In August, we’re almost guaranteed afternoon showers. Here’s a quick, fun, and not-too-messy project for your budding gardeners, while waiting for the storms to pass.
Seed bomb lore
The seed bomb is a “no-fuss” planting method that some say goes back to ancient times! Japanese farmer Masanobu Fukuoka popularized making seed balls to help seeds grow with little work in areas difficult to farm. Now, “guerrilla” gardeners are using these balls as “bombs” to get seeds into neglected areas where they’d like to see plants grow.
What you’ll need
- Large bowl
- Compost—purchased or from your own compost pile for nutrients
- Powdered clay that comes from an art store to hold the balls together and help keep them moist
- Seeds—Choose seeds from flowers you enjoy growing—or if you want to pick plants that will be good for pollinators (think bees and butterflies!), choose from this list: https://growingsmallfarms.ces.ncsu.edu/wp-content/uploads/2012/08/Top-25-Plants-and-Suppliers-2.pdf?fwd=no
- Box to dry and store bombs
You can find dozens of recipes online, many with different ingredients. You may want to compare how well different recipes work or how different ingredients work. If you want to increase your chances of success, here’s advice from Chris Burley, who produces seed bombs called “Seedles”:
“We’ve found the ratio that works best for us is 4 parts compost to 1 part powdered clay by weight (very important to do it by weight). The compost needs to be somewhat moist, but not wet by any means.”
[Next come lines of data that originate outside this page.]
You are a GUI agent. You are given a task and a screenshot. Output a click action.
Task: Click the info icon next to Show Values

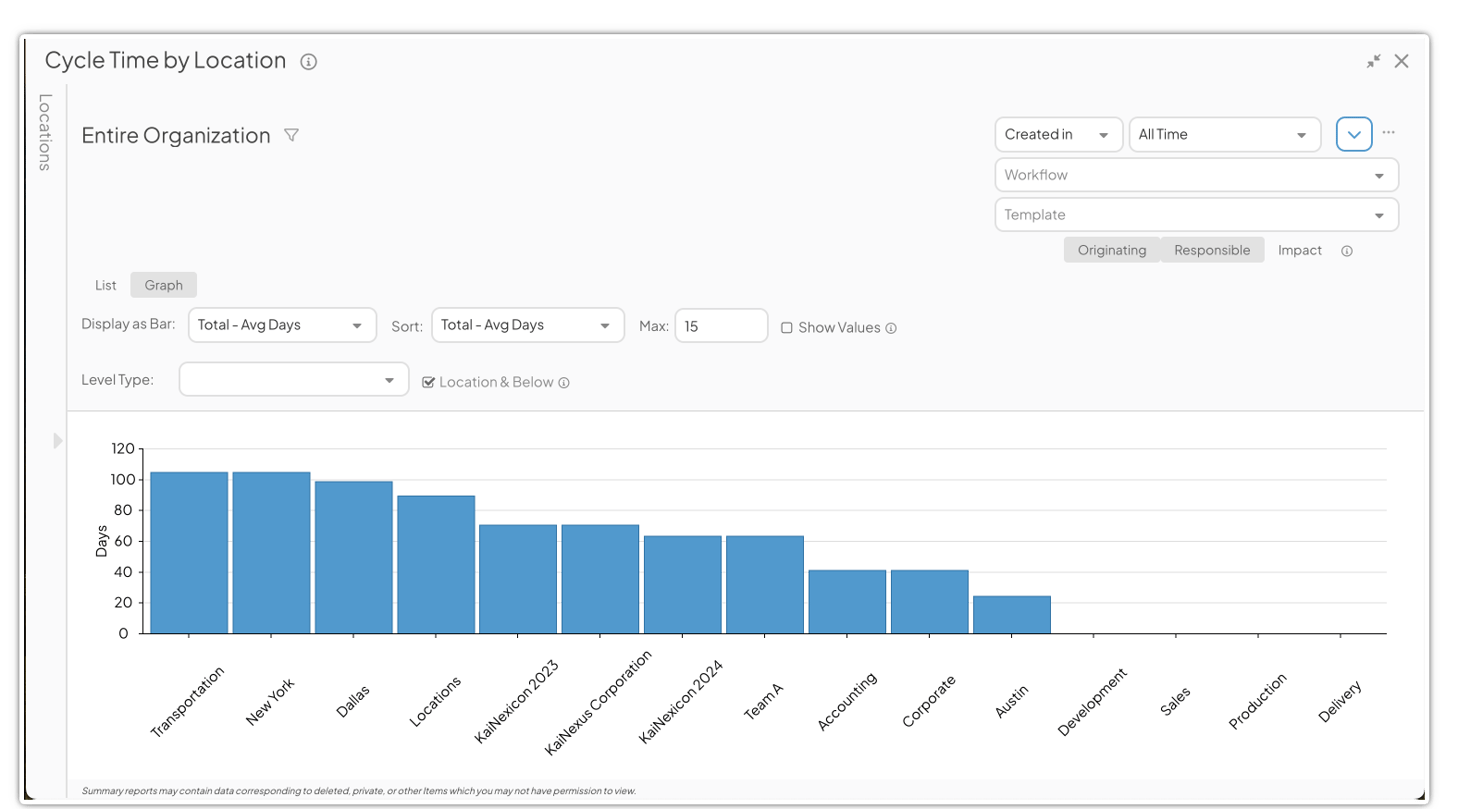point(889,327)
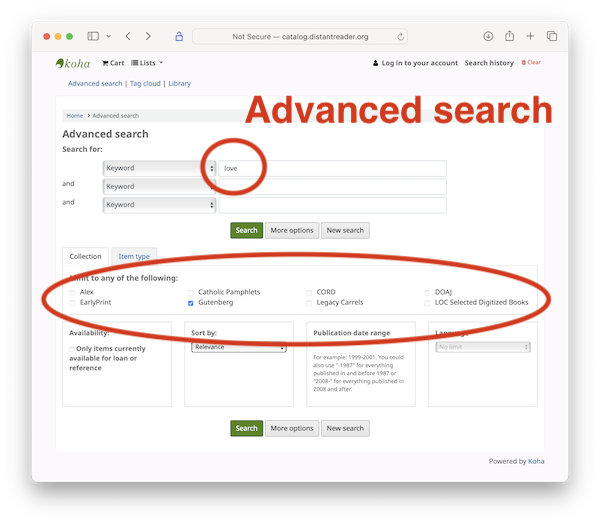Check the EarlyPrint collection checkbox
This screenshot has height=524, width=600.
tap(72, 302)
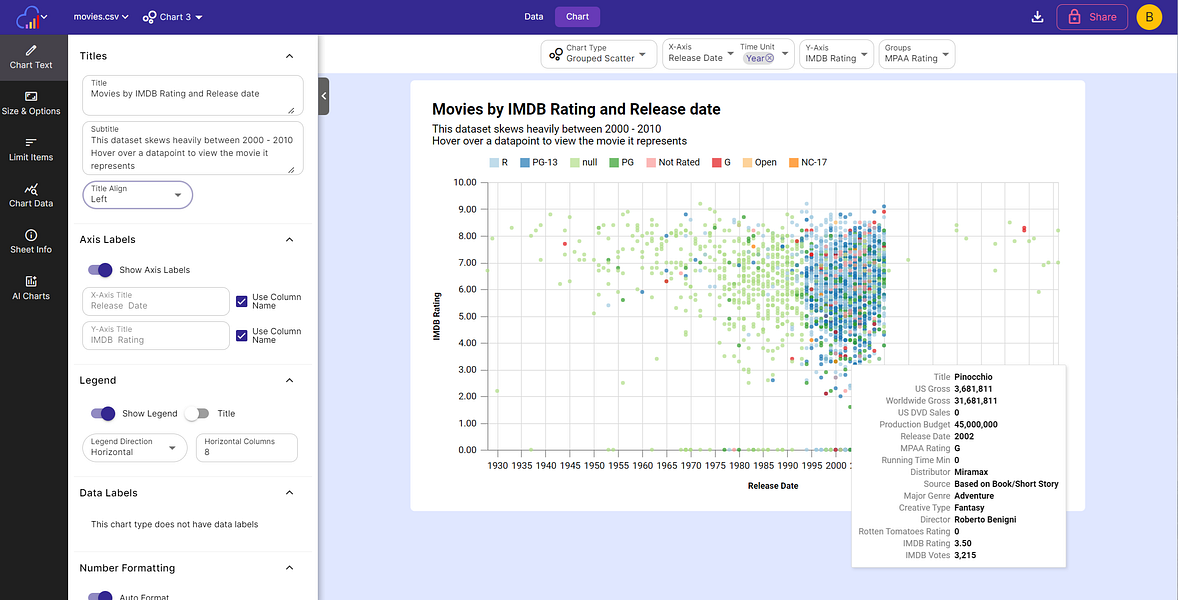Click the PG-13 legend color swatch
The width and height of the screenshot is (1178, 600).
click(x=525, y=162)
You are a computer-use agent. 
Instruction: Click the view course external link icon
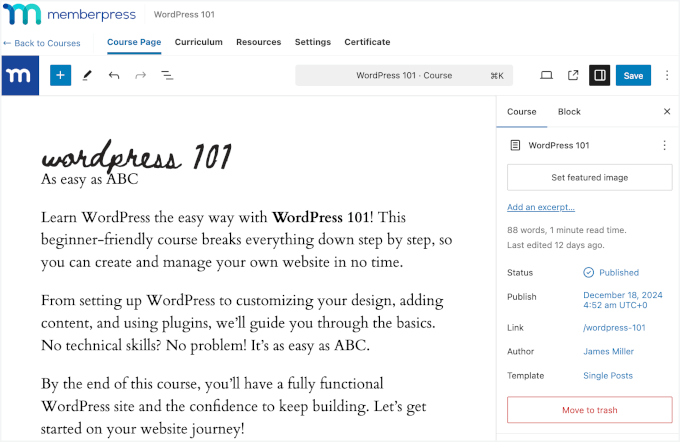[x=573, y=75]
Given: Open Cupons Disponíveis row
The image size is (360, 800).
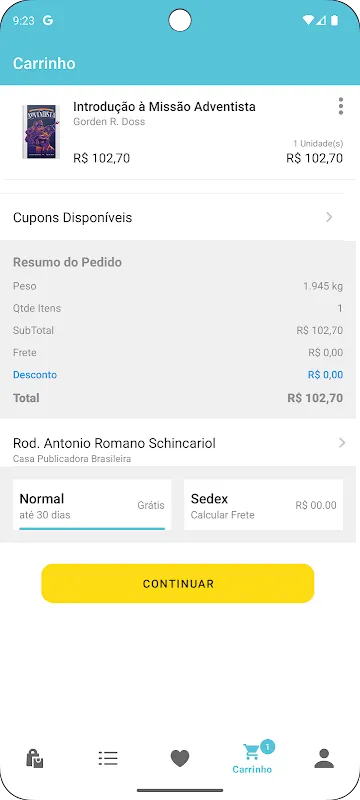Looking at the screenshot, I should [178, 217].
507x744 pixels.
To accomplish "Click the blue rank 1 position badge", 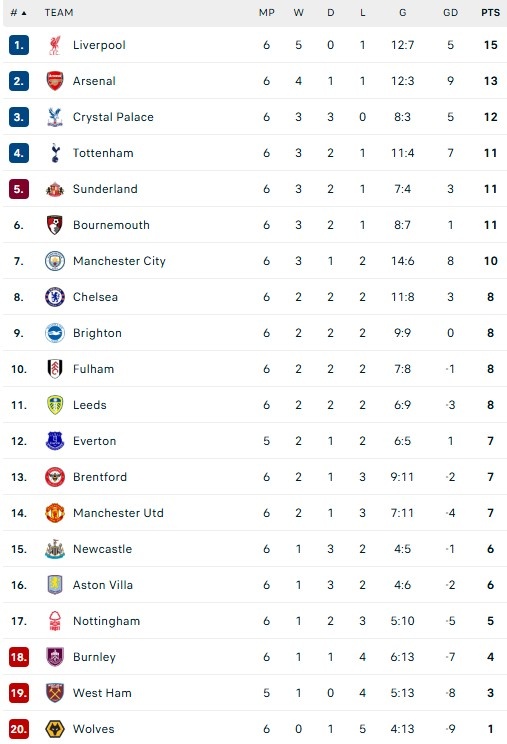I will (x=19, y=45).
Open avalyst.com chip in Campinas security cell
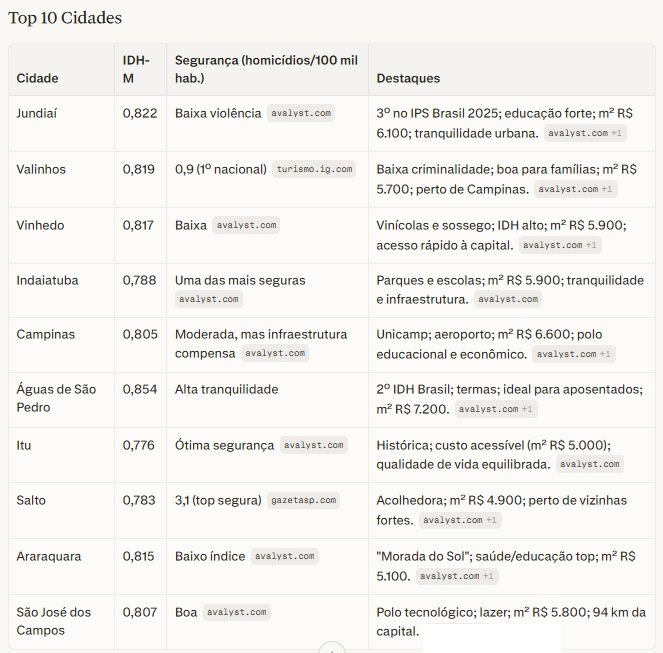Image resolution: width=663 pixels, height=653 pixels. pos(276,353)
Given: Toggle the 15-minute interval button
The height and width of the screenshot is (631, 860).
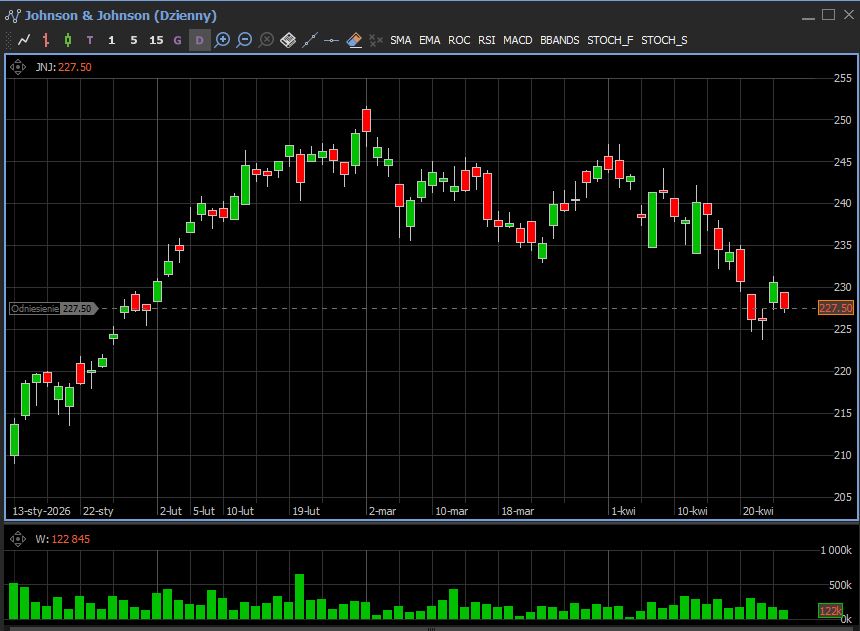Looking at the screenshot, I should (x=156, y=40).
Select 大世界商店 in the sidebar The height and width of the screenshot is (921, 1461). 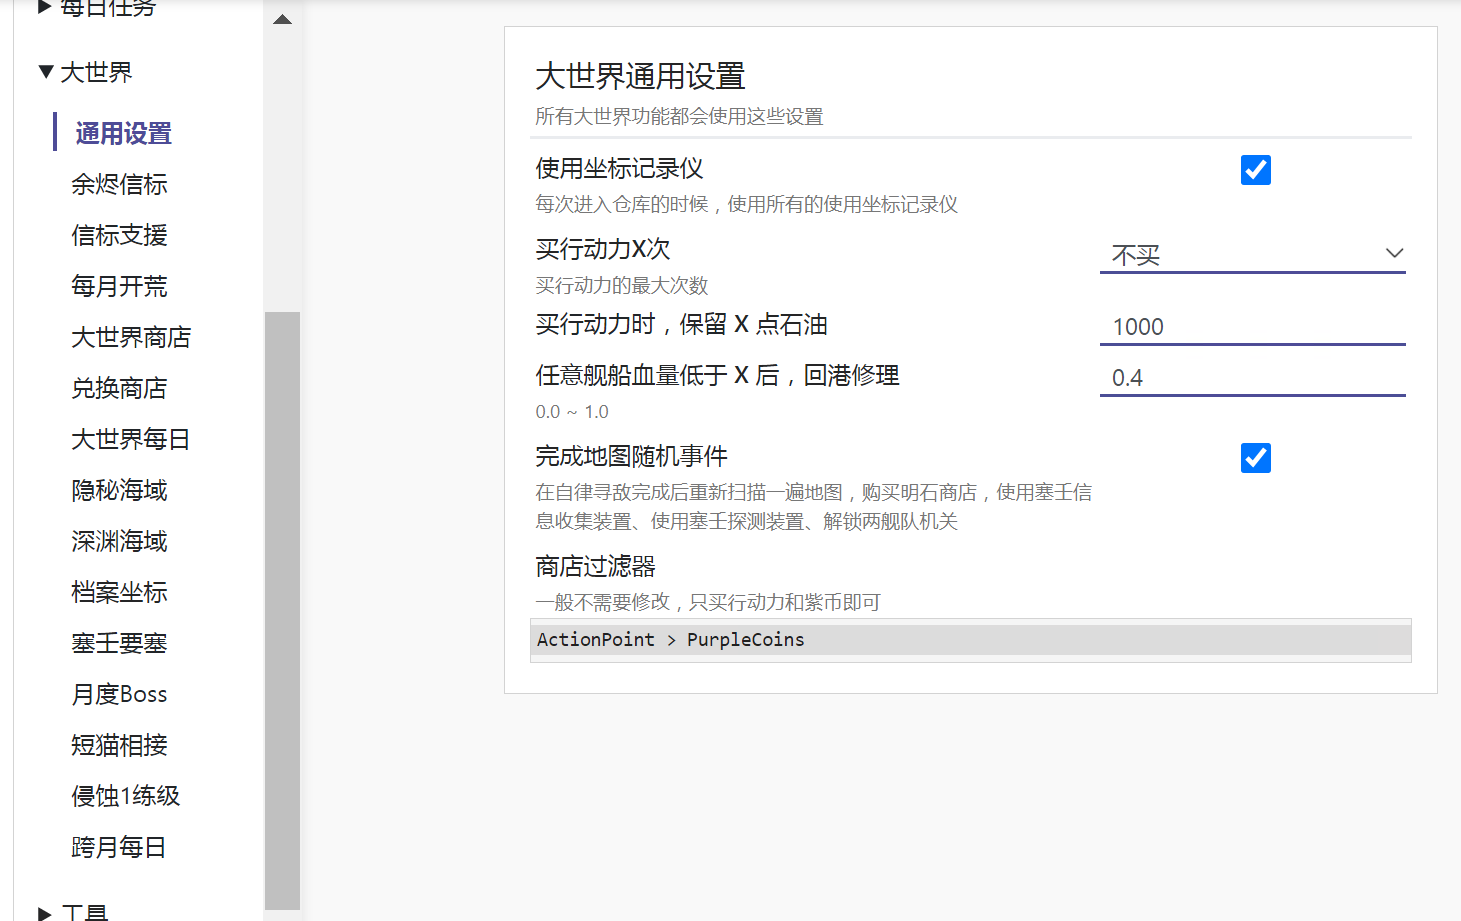(x=130, y=338)
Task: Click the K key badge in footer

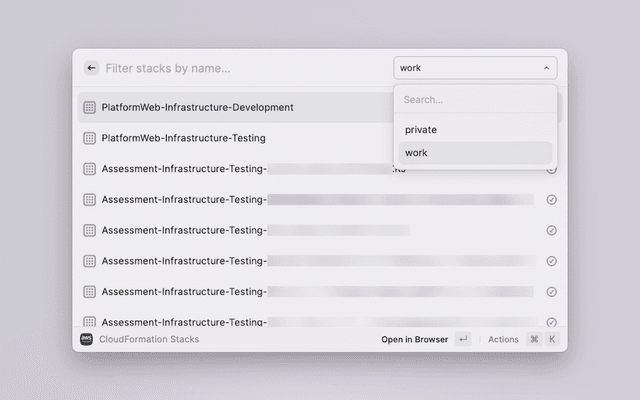Action: pos(551,339)
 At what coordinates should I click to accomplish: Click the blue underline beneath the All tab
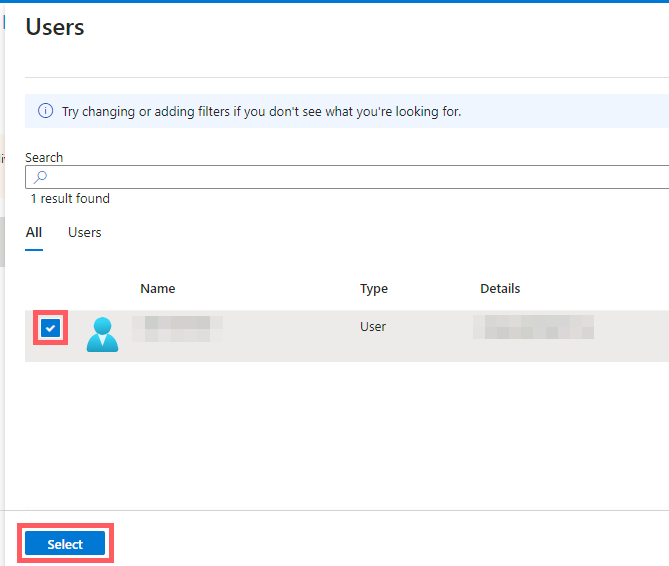34,249
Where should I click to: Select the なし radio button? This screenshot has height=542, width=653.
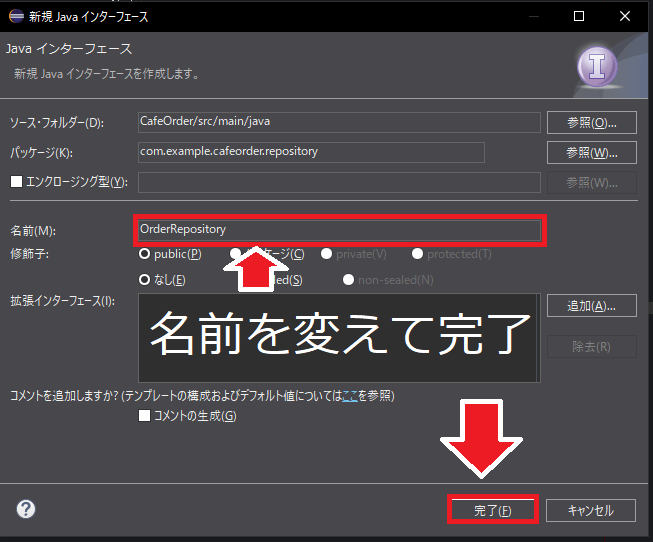(x=145, y=280)
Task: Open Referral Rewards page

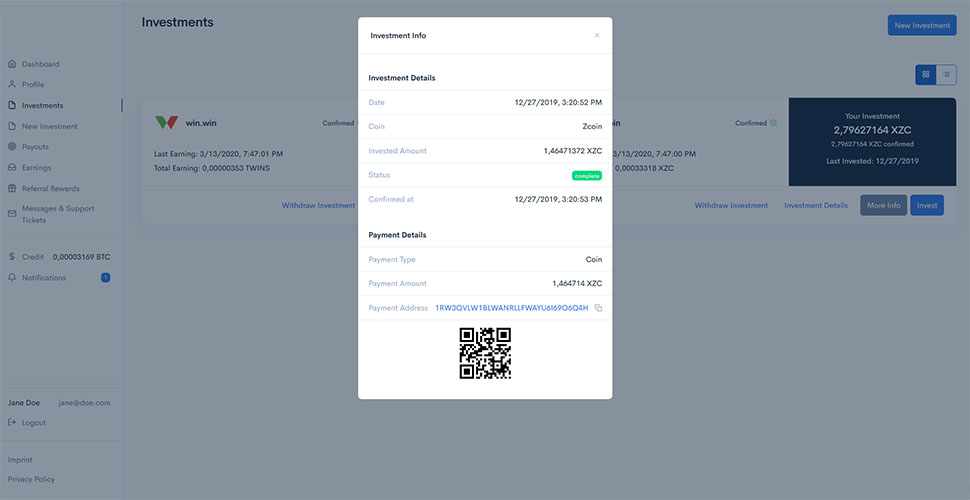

—Chris Burley, Crafting a Green World
Directions for making the bombs
- Measure your compost and clay into the bowl.
- Mix the compost and clay together in the bowl—hands work best!
- Add seeds. The compost/clay mixture must surround the seeds, so don’t use too many! Save about half your seeds if you want to test how well seed bombs work.
- Add water very gradually! Use only enough to make the mix the consistency of modeling clay.
- Roll small amounts of the mixture to make marble-sized balls.
- Place them in the box to dry for 24 to 48 hours.
How seed bombs are supposed to work
Now that you know how to make them, this is why they should work:
- The compost and clay protect the seed from drying out, washing away, or being eaten by birds.
- As weather breaks down the seed bomb, the compost and clay will allow the seed to root and take hold.
How to use your seed bombs
Many people don’t know that you can plant seeds in the fall, but you can use your seed balls in fall or spring!
- Find a bare area where nothing is growing.
- Make sure you have the owner’s permission!
- Toss the bombs in that area.
- Check after each rain to see when the bombs start breaking down.
- Once the bombs start disappearing, check for small seedlings.
Did they work?
You may see seedlings this fall or next spring, and flowers next spring or summer. That shows your seed bombs succeeded. Or not!
Would it have been better just to take the seeds and plant them? You could try half and half. Toss seed bombs on half of a bare area and plant seeds on the other half, according to the directions on the seed packets.
Watch for seedlings in both areas. Which one looks better and has more plants growing? Are the seed bomb plants too close together? Maybe the answer is a little of both! It might work better to plant seeds on level ground that is easy to reach and save seed bombs for hillsides or where it’s difficult to walk.